### GOAL
Retype the entries from the line containing "How do I perform: Click" through the end of the entries, including both of those lines, and omit the pictures.

### RECORDS FOR THE TASK
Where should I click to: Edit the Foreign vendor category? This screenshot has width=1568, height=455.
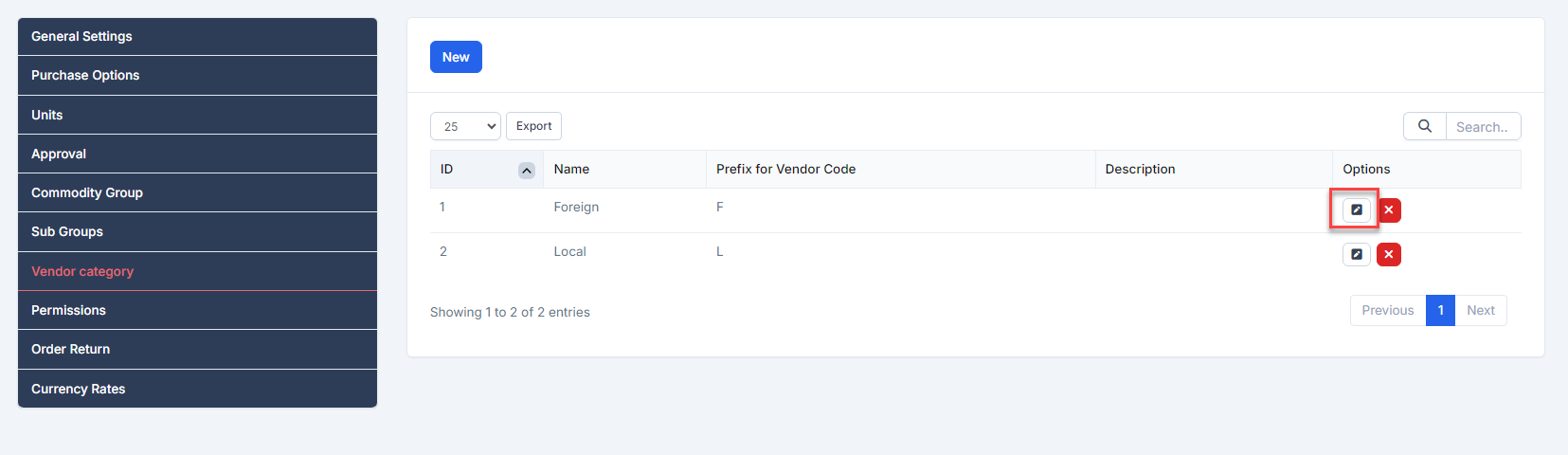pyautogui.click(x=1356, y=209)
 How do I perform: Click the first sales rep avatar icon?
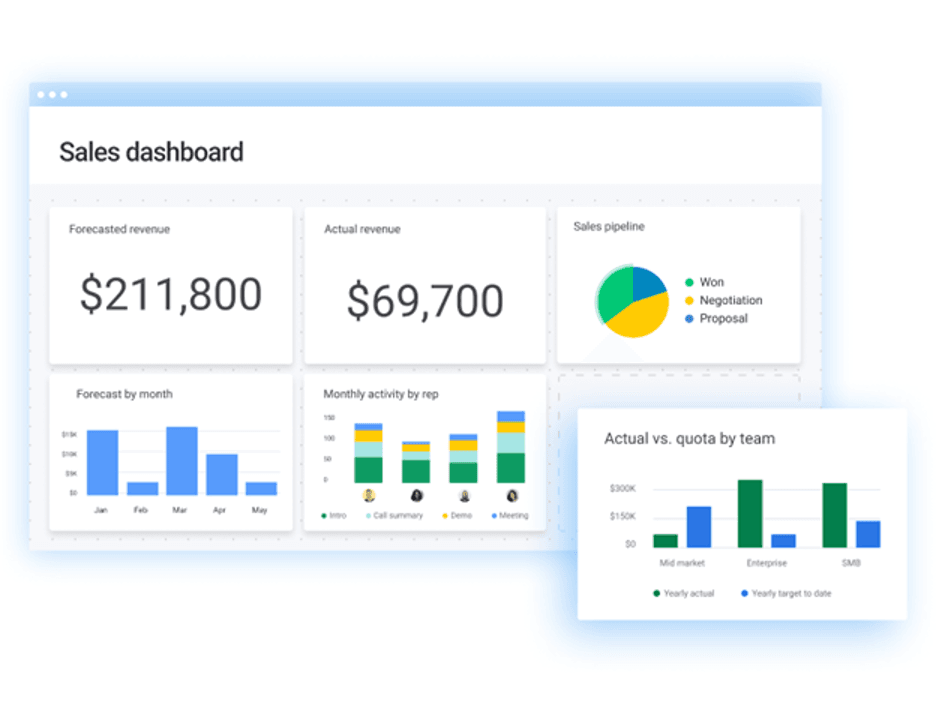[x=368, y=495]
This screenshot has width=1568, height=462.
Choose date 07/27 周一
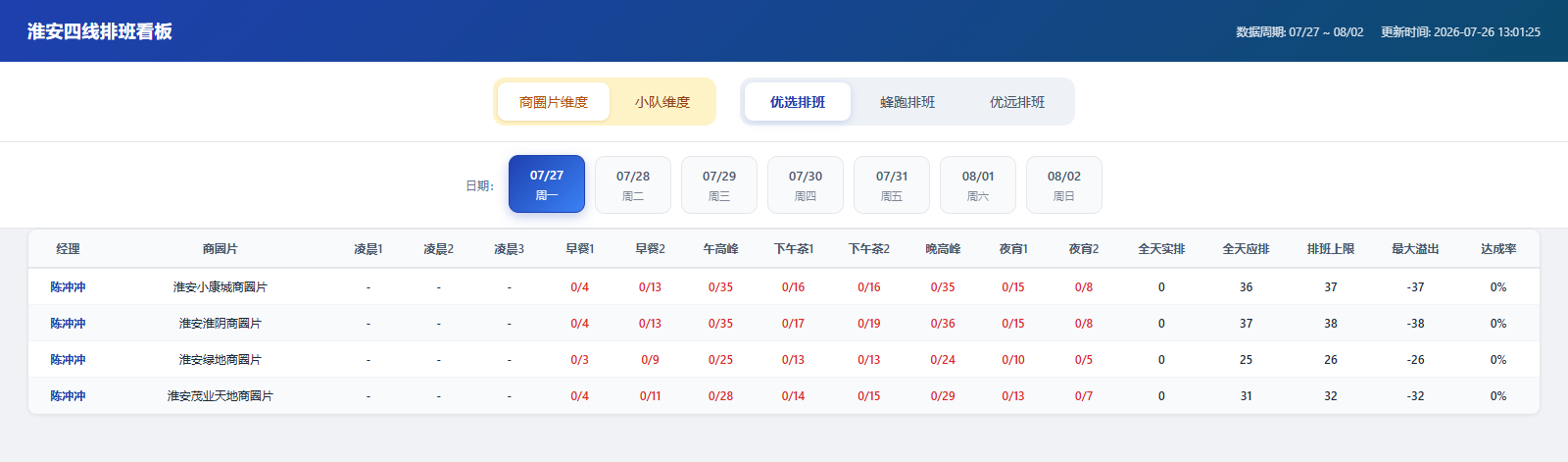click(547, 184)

### SOLUTION FOR THIS TASK
 How do I perform: Click the first sales rep avatar icon?
[x=368, y=495]
This screenshot has width=1568, height=462.
Choose date 07/27 周一
click(547, 184)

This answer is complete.